--- START ---

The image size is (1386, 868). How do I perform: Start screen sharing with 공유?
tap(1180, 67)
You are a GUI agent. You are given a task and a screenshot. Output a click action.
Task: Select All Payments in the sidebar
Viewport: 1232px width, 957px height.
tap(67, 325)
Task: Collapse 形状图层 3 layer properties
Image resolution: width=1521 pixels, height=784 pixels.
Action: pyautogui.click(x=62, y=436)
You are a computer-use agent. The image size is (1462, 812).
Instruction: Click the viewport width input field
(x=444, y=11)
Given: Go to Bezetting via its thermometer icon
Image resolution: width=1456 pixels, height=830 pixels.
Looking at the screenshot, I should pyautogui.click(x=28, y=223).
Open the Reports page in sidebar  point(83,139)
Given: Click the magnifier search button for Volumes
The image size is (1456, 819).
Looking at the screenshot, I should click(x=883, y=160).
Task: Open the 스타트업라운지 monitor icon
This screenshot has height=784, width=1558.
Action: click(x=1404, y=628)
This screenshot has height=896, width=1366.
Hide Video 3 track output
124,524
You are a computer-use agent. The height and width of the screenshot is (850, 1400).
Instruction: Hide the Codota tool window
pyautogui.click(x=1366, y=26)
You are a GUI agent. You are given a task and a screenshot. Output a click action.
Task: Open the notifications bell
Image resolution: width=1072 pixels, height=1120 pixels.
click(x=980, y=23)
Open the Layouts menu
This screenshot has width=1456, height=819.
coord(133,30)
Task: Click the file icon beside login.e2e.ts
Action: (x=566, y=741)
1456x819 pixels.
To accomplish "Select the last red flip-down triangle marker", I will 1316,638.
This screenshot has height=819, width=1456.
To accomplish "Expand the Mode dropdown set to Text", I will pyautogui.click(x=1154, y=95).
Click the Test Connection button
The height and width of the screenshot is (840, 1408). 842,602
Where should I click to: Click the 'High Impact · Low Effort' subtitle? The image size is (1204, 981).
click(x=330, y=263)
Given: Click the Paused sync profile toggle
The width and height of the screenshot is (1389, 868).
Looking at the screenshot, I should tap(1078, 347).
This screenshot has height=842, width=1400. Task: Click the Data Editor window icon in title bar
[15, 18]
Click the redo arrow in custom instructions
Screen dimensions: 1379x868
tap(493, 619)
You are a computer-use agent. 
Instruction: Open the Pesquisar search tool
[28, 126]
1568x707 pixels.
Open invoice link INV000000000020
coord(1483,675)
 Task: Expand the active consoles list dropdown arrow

--- END ---

**What you should do:** Repeat the records above exactly as they appear.

**Written answer:**
The image size is (1386, 868). How do I perform: Start screen sharing with 공유?
tap(1180, 67)
You are a GUI agent. You are given a task and a screenshot. Output a click action.
Task: Select All Payments in the sidebar
Viewport: 1232px width, 957px height.
tap(67, 325)
Task: Collapse 形状图层 3 layer properties
Image resolution: width=1521 pixels, height=784 pixels.
Action: pyautogui.click(x=62, y=436)
You are a computer-use agent. The image size is (1462, 812).
Instruction: Click the viewport width input field
(x=444, y=11)
Given: Go to Bezetting via its thermometer icon
Image resolution: width=1456 pixels, height=830 pixels.
Looking at the screenshot, I should pyautogui.click(x=28, y=223).
Open the Reports page in sidebar  point(83,139)
Given: Click the magnifier search button for Volumes
The image size is (1456, 819).
Looking at the screenshot, I should click(x=883, y=160).
Task: Open the 스타트업라운지 monitor icon
This screenshot has height=784, width=1558.
Action: click(x=1404, y=628)
This screenshot has height=896, width=1366.
Hide Video 3 track output
124,524
You are a computer-use agent. The height and width of the screenshot is (850, 1400).
Instruction: Hide the Codota tool window
pyautogui.click(x=1366, y=26)
You are a GUI agent. You are given a task and a screenshot. Output a click action.
Task: Open the notifications bell
Image resolution: width=1072 pixels, height=1120 pixels.
click(x=980, y=23)
Open the Layouts menu
This screenshot has width=1456, height=819.
coord(133,30)
Task: Click the file icon beside login.e2e.ts
Action: (x=566, y=741)
1456x819 pixels.
To accomplish "Select the last red flip-down triangle marker", I will 1316,638.
This screenshot has height=819, width=1456.
To accomplish "Expand the Mode dropdown set to Text", I will pyautogui.click(x=1154, y=95).
Click the Test Connection button
The height and width of the screenshot is (840, 1408). 842,602
Where should I click to: Click the 'High Impact · Low Effort' subtitle? The image size is (1204, 981).
click(x=330, y=263)
Given: Click the Paused sync profile toggle
The width and height of the screenshot is (1389, 868).
Looking at the screenshot, I should tap(1078, 347).
This screenshot has height=842, width=1400. Task: Click the Data Editor window icon in title bar
[15, 18]
Click the redo arrow in custom instructions
Screen dimensions: 1379x868
tap(493, 619)
You are a computer-use agent. 
Instruction: Open the Pesquisar search tool
[28, 126]
1568x707 pixels.
Open invoice link INV000000000020
coord(1483,675)
 Task: Expand the active consoles list dropdown arrow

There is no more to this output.